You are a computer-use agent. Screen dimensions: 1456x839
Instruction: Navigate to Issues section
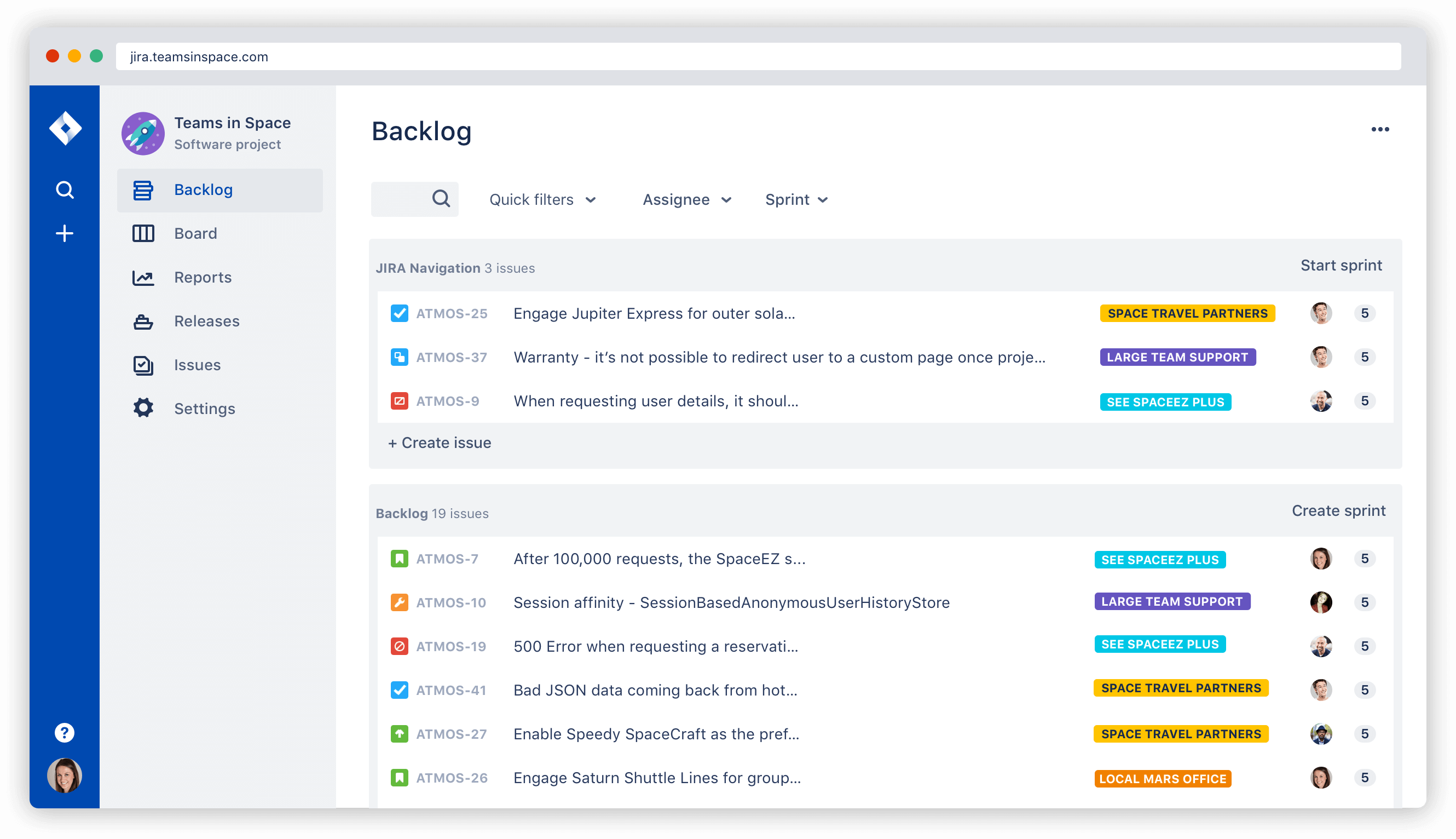click(x=196, y=364)
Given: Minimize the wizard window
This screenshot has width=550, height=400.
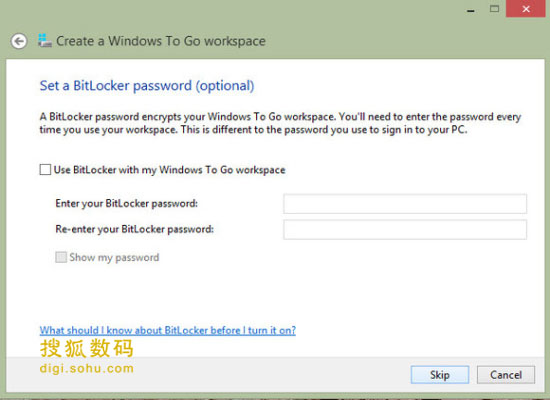Looking at the screenshot, I should (471, 10).
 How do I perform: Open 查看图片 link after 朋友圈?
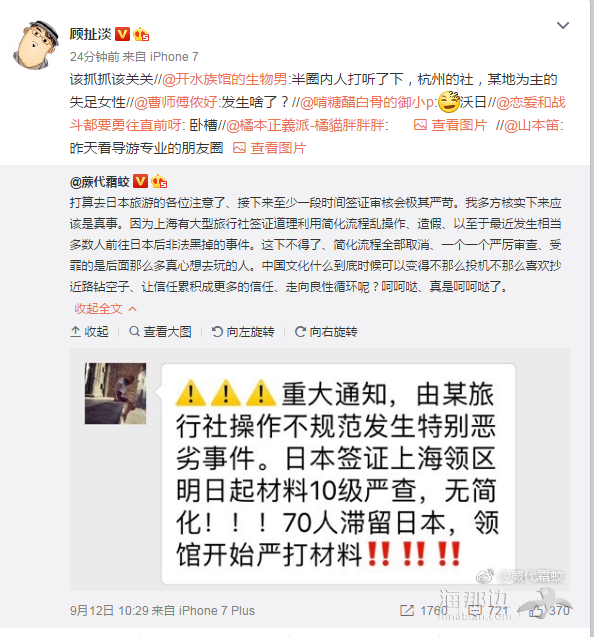point(269,148)
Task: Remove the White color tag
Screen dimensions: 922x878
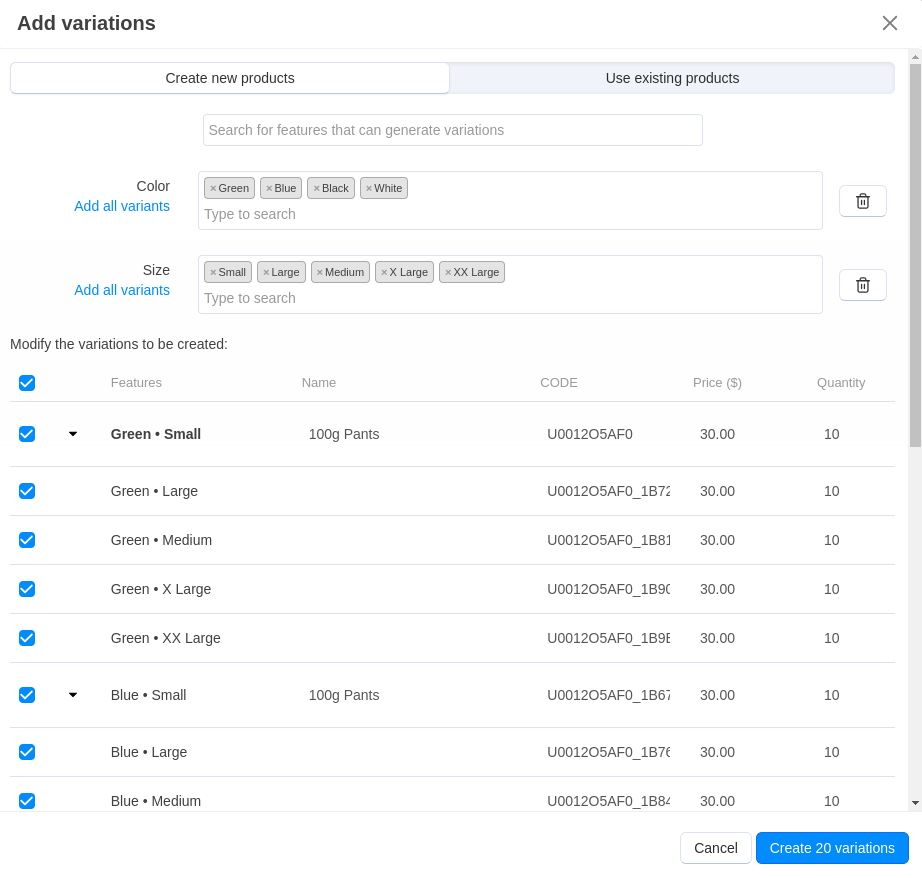Action: coord(369,188)
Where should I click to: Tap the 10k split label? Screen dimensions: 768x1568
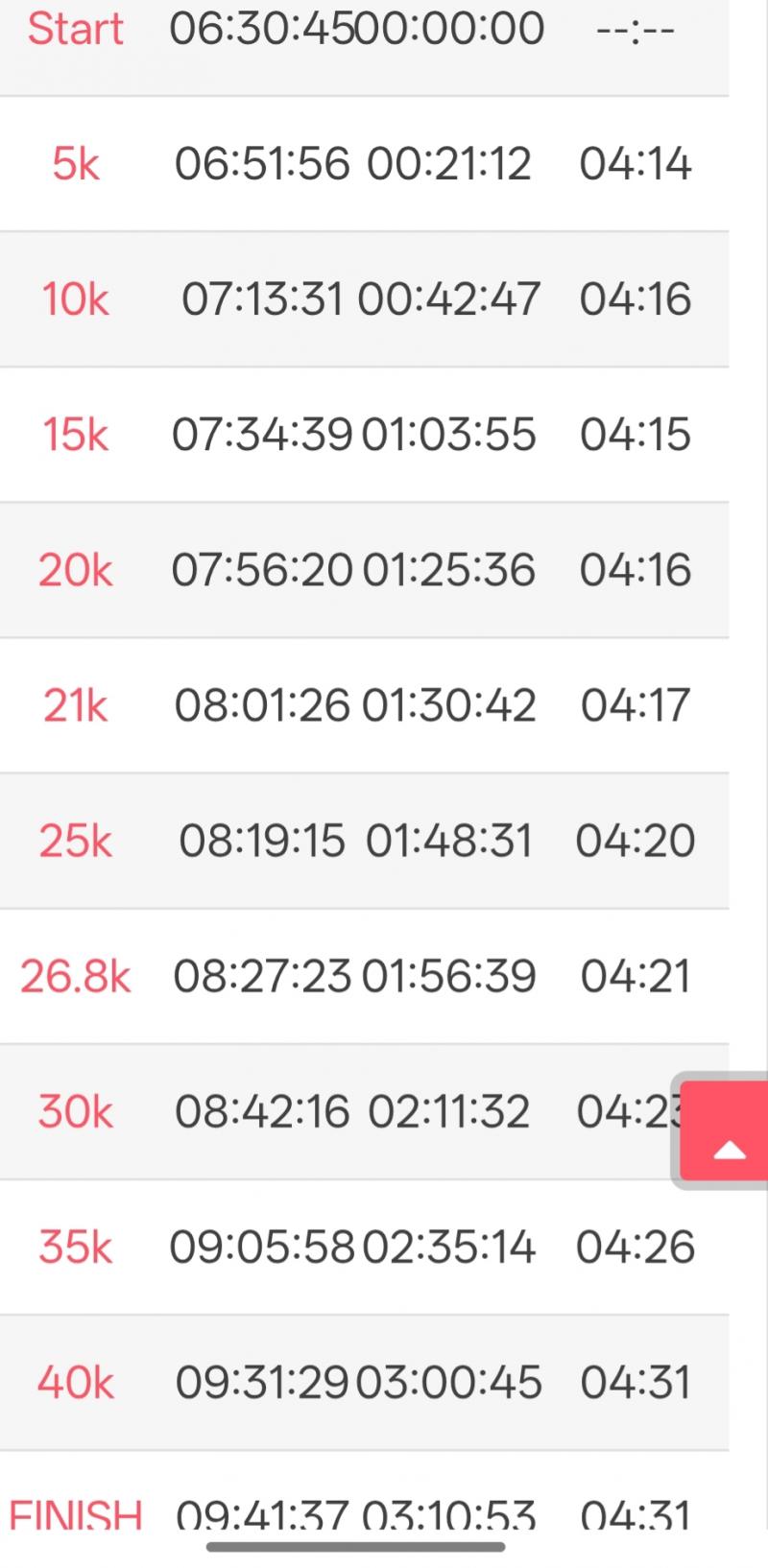75,299
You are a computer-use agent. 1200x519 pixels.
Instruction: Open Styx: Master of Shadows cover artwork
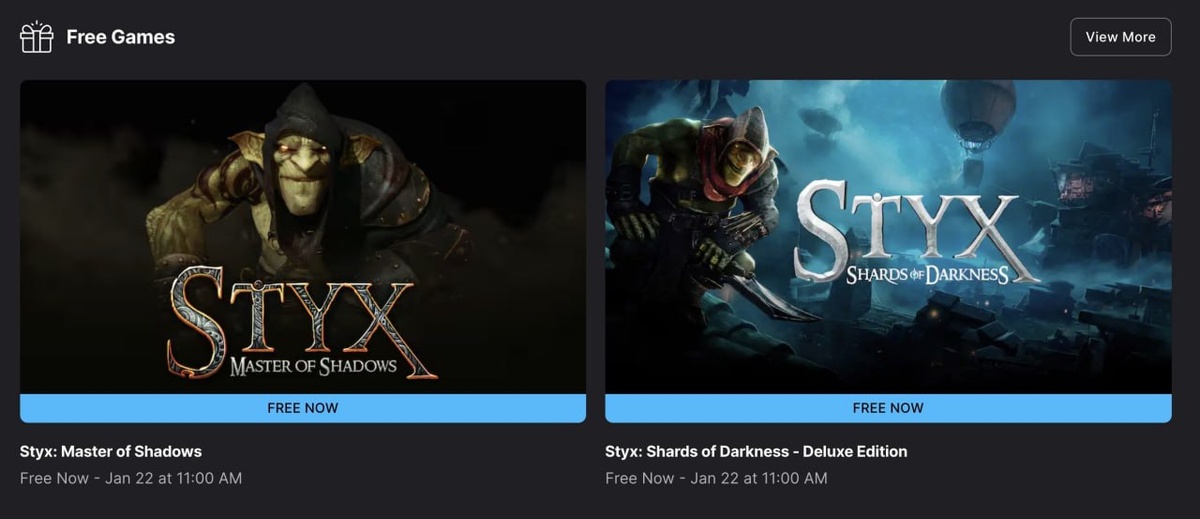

EXERCISE GOAL ->
Search the entries above for the word "computer" and copy each line where it appears.

WRITTEN REPLY ->
You are a computer-use agent. Screen dimensions: 1456x839
You are a computer-use agent. 1200x519 pixels.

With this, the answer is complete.